Playwright: Terrence McNally. At: Northlight Theatre, 9501 Skokie Blvd., Skokie. Tickets: 847-673-6300; www.northlight.org; $25-$79. Runs through: Feb. 27
The title is not Mothers and Gay Sons. The setting, in a married gay household, is almost secondary although it's reflective of Terrence McNally as a gay man. Yes, we learn the play's mother, Katherine Gerard ( Cindy Gold ), is homophobic and repulsed by gay sexuality, but by that point in the play it, too, becomes secondary. It's really about parenting, which is why it's important that married husbands Cal Porter ( Jeff Parker ) and Will Ogden ( Benjamin Sprunger ) have a son, Bud Ogden-Porter ( Ben Miller ).
The program says this play grew from a 1988 short sketch that examined two survivors of an AIDS-related death: the mother, Katherine, and the lover, Cal. Mothers and Sons picks up 20 years later, with Katherine paying a surprise visit to Cal, now happily married and a parent. Katherine seethes with anger at Cal, her dead son Andre and herself. The AIDS terror briefly is revisited, Cal noting that Andre put him at risk and a generation perished, but the play's focus is love and nurturing. Katherine is a hard case, convinced she cannot love or be loved and monumentally resentful that her gifted son found love with Cal, and that Cal has found love and family with Will. "There is not another Andre," she says. "I want revenge!"
Katherine reveals she married for social advancement not love, aborted a second child ( to punish her husband or keep Andre tied to her? ) and is convinced that Andre never loved her. All her parenting failures ( as she sees them ) are countered by what we see of Cal, Will and precocious almost-seven Bud, who literally embraces Katherine with openness as a grandmother figure. Similar to other recent plays, Mothers and Sons portrays a gay couple doing a better job at heteronormative marriage and family than heteros.
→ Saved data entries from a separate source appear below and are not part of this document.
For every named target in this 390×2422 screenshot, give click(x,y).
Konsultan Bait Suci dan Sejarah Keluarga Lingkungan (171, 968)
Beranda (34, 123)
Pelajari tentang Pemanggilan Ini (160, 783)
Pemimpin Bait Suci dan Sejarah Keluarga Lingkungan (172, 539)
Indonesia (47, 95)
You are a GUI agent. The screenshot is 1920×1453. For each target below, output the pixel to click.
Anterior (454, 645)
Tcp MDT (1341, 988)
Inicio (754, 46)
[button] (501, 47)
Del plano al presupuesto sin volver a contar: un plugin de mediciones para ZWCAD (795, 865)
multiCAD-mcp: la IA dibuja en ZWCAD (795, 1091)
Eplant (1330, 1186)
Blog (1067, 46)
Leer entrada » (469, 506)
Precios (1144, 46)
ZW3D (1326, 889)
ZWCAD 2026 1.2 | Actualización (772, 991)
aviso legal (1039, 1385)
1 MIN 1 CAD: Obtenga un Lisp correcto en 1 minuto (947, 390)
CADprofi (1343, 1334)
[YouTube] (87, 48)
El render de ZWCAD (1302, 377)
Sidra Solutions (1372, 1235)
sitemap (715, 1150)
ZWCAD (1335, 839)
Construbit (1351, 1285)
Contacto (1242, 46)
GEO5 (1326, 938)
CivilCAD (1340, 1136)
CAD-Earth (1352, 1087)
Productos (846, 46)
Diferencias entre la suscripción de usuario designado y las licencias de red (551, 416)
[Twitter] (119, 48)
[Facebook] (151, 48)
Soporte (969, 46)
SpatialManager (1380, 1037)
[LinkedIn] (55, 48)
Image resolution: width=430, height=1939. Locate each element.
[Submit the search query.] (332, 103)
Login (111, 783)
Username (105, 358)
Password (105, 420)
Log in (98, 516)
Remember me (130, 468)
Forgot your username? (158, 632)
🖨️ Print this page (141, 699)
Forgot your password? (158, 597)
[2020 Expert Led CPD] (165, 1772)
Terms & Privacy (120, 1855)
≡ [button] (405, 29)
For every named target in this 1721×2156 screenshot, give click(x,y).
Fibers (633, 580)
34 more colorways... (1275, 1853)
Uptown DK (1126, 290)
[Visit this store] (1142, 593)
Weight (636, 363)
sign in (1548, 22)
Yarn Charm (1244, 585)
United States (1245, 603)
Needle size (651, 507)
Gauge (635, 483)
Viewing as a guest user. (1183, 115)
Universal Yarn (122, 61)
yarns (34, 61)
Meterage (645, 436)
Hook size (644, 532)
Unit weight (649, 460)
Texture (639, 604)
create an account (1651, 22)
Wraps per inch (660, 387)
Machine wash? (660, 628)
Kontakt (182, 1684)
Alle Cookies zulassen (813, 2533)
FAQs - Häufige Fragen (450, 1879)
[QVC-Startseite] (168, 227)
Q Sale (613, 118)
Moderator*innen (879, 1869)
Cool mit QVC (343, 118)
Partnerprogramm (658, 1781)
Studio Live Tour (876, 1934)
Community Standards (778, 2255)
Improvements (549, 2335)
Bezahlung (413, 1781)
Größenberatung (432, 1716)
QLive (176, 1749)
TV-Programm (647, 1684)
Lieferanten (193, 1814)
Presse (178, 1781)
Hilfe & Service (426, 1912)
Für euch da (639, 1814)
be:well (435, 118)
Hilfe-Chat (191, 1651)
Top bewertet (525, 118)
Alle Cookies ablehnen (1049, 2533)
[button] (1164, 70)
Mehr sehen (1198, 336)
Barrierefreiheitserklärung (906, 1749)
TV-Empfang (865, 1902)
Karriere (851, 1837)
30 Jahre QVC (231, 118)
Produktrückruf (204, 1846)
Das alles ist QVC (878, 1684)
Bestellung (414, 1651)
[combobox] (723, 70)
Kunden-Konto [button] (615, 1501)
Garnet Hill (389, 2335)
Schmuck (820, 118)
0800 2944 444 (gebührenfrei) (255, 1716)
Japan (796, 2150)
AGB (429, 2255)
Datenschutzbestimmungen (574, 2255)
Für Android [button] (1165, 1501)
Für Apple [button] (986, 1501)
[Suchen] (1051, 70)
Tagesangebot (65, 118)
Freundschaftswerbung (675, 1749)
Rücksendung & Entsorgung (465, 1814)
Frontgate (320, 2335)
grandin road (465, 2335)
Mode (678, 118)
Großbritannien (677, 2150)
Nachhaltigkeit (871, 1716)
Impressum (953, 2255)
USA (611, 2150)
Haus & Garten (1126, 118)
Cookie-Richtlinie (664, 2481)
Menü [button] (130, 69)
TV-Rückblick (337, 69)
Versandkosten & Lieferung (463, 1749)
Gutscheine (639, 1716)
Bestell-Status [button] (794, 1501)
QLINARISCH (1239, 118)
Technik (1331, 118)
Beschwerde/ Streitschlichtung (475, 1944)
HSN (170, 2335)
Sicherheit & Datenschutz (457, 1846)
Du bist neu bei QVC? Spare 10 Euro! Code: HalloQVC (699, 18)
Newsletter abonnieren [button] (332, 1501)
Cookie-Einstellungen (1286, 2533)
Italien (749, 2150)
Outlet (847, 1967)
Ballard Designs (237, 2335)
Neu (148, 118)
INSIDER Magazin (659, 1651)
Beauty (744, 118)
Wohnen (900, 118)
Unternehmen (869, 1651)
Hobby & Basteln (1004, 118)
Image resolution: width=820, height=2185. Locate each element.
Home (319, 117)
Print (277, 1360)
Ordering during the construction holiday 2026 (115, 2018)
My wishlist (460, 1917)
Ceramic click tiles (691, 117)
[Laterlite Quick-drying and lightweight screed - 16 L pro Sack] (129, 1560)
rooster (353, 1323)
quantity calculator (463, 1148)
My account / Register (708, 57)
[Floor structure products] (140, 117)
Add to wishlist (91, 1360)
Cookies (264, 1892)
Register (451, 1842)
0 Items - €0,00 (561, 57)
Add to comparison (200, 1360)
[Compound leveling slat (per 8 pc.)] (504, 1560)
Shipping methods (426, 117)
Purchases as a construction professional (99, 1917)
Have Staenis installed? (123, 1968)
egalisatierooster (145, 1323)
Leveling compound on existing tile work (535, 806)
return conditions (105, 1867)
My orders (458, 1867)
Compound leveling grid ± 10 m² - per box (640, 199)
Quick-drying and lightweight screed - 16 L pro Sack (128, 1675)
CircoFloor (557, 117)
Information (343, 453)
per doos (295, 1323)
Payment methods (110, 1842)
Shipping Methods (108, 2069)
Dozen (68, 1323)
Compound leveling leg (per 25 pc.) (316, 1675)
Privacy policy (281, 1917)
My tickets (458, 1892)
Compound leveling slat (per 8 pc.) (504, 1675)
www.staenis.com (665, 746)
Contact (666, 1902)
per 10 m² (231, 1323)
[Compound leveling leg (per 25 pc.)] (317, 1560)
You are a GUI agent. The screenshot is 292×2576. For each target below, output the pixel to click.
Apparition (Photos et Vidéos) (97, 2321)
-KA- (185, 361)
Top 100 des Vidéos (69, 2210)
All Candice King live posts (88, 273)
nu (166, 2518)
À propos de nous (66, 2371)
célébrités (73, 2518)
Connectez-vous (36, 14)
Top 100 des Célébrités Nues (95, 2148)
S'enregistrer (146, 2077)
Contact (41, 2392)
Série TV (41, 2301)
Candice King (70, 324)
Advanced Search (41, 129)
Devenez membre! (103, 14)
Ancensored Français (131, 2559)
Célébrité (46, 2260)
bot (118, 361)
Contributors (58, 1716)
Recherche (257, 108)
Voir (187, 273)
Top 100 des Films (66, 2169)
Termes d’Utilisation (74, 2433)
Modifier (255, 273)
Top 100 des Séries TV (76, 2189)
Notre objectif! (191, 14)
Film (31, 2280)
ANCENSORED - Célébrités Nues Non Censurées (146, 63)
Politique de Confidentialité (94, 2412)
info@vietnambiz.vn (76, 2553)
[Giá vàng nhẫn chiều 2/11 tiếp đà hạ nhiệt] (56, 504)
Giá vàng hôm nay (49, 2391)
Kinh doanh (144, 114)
Katherine is tragic. As do so many mothers, she knew her son was gay before he came out. When Andre was crying over his dying father, Katherine recalls, she said to him "'You're crying for what you are.' Can you imagine a mother saying that to her child?" Like the blind Oedipus living out his life as a beggar, Katherine has pronounced judgment on herself for her love failures and made herself untouchable.
McNally packs a great deal into 100 minutes, and each beat is clearly and forcefully played under director Steve Scott. Through moments comic or bristling Cindy Gold preserves her prickly exterior, defying likeability and never seeking pity. Parker and Sprunger skillfully move from affable to conflicted to desperate dealing with their uninvited guest. Young Master Miller is confident, charming and natural. This production made me consider my own mother and partnerand how fortunate I have been in having both.